(Recorded data)

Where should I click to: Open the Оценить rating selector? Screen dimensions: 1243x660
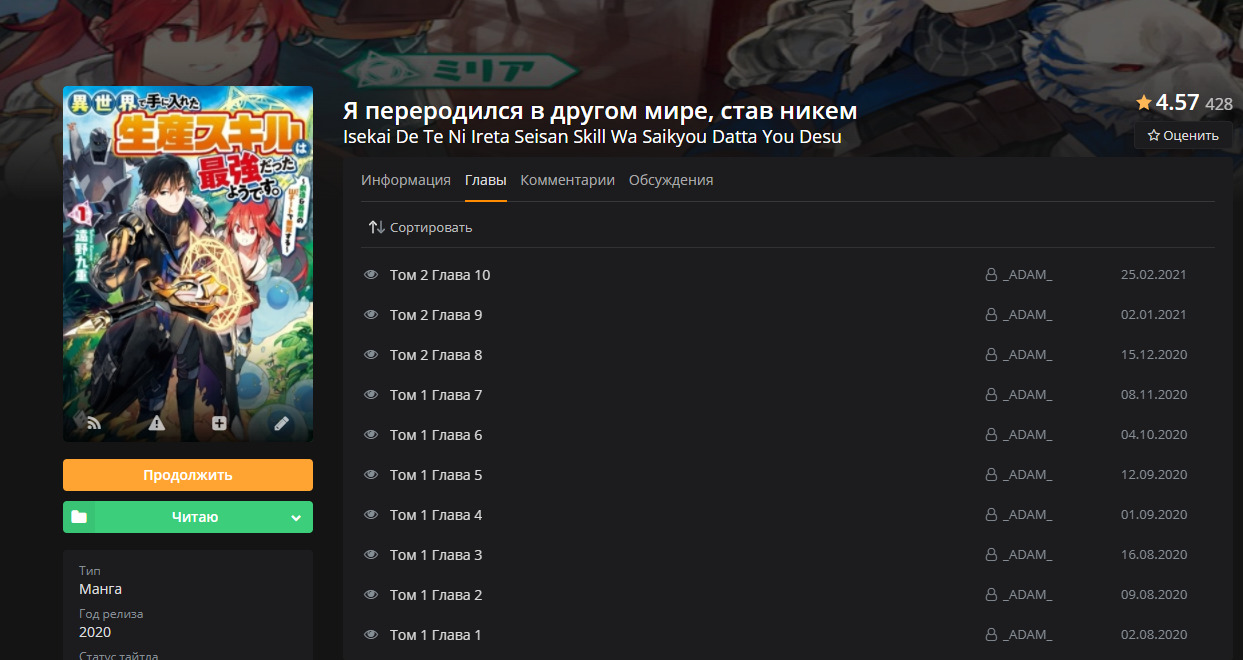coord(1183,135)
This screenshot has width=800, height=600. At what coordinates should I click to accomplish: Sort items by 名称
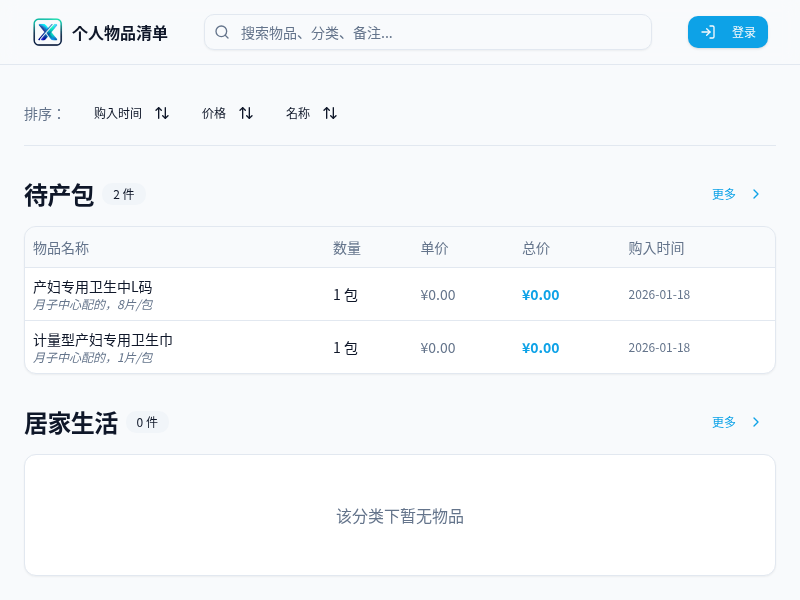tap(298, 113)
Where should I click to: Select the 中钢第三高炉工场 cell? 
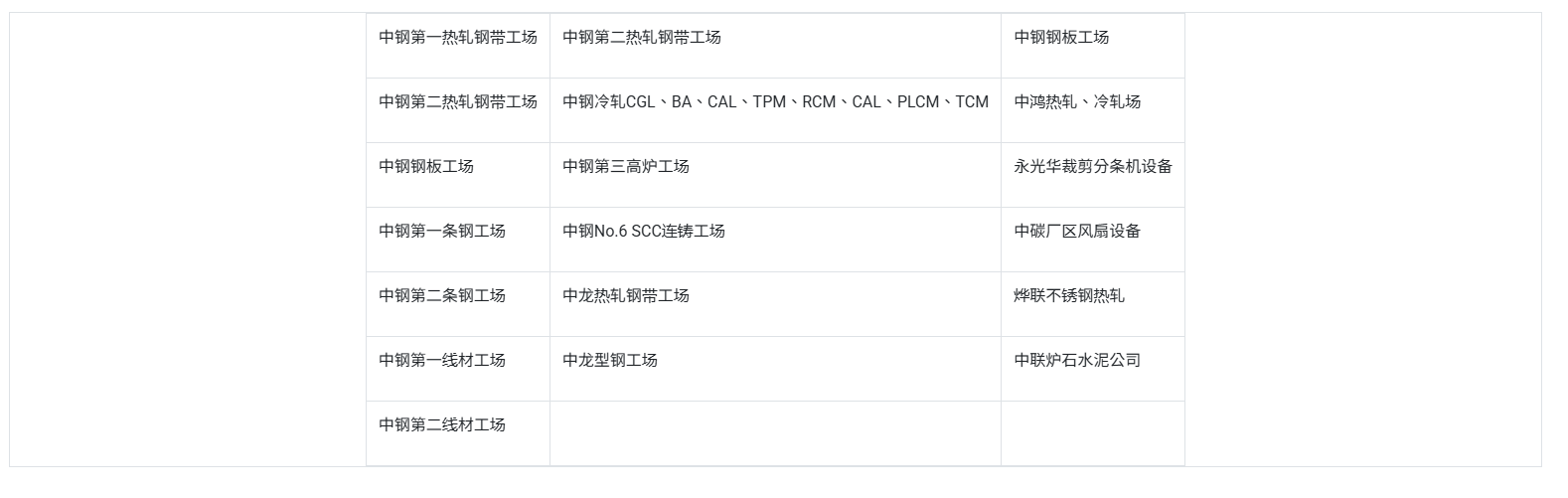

AIM OF THE TASK >>
Repeat the entries word for word, starting at the line that contains "This screenshot has" and ending at the end of the entries. Leave the pictures out of your answer.

CORRECT RESPONSE >>
This screenshot has width=800, height=600. At what coordinates should I click to accomplish: Sort items by 名称
tap(298, 113)
Where should I click to: Select the 中钢第三高炉工场 cell? 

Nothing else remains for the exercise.